TRY IT:
Restate word for word the lines of the material below, from the line with "Image resolution: width=141, height=2576." to the line with "Säästöpankkiryhmä (30, 2146)", both lines included, and no others.

RECORDS PROVIDED:

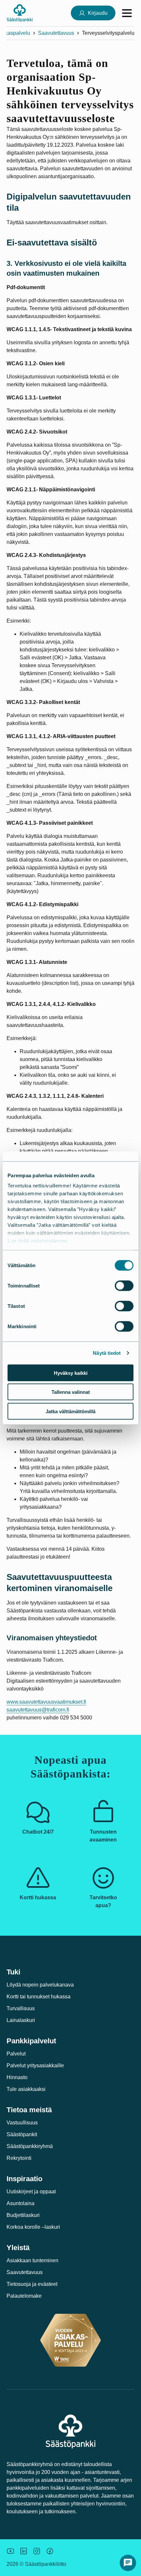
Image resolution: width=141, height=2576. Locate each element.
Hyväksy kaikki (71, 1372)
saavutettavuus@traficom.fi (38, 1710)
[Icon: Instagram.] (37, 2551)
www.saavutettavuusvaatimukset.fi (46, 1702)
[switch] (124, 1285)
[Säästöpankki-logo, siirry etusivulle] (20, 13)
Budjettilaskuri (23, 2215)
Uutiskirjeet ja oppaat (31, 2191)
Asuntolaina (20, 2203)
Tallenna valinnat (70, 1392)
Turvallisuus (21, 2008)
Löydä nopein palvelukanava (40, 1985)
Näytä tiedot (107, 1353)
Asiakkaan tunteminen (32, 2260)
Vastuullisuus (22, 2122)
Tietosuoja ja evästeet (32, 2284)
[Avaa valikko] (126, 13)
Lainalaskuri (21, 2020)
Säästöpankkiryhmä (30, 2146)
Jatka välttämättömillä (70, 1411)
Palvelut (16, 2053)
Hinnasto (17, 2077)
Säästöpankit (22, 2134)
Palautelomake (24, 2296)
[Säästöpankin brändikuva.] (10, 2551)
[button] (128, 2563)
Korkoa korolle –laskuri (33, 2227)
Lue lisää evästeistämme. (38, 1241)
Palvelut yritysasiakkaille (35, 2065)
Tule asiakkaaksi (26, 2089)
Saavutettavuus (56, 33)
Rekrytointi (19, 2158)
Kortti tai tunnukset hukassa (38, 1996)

--

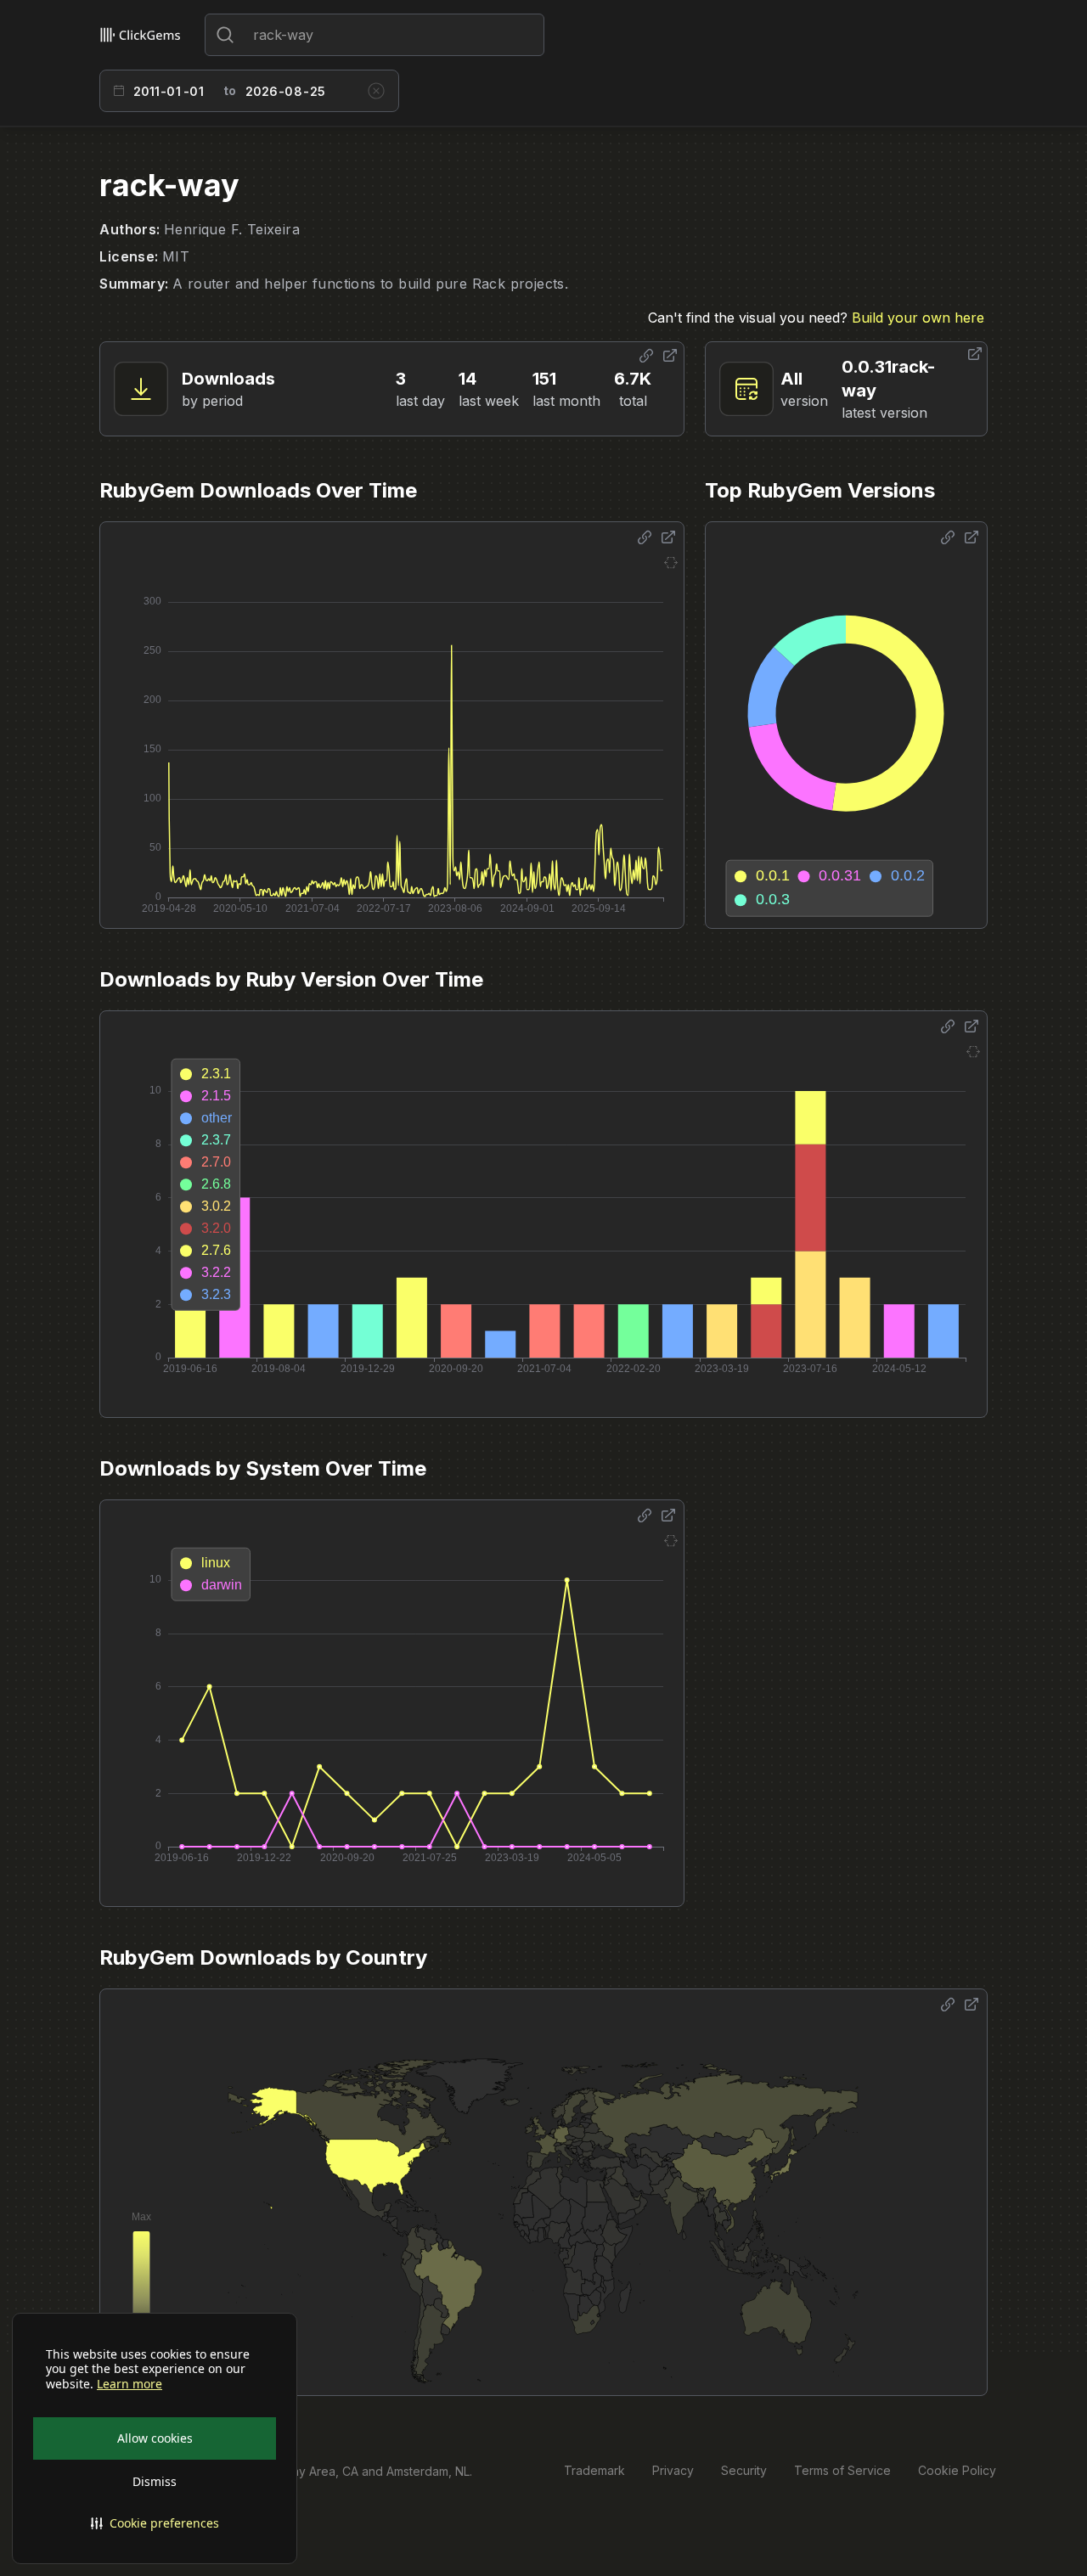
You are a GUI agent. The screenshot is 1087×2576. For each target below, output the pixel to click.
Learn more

ANSWER SPACE:
Image resolution: width=141, height=2576. Locate each element.
Hyväksy kaikki (71, 1372)
saavutettavuus@traficom.fi (38, 1710)
[Icon: Instagram.] (37, 2551)
www.saavutettavuusvaatimukset.fi (46, 1702)
[switch] (124, 1285)
[Säästöpankki-logo, siirry etusivulle] (20, 13)
Budjettilaskuri (23, 2215)
Uutiskirjeet ja oppaat (31, 2191)
Asuntolaina (20, 2203)
Tallenna valinnat (70, 1392)
Turvallisuus (21, 2008)
Löydä nopein palvelukanava (40, 1985)
Näytä tiedot (107, 1353)
Asiakkaan tunteminen (32, 2260)
Vastuullisuus (22, 2122)
Tietosuoja ja evästeet (32, 2284)
[Avaa valikko] (126, 13)
Lainalaskuri (21, 2020)
Säästöpankkiryhmä (30, 2146)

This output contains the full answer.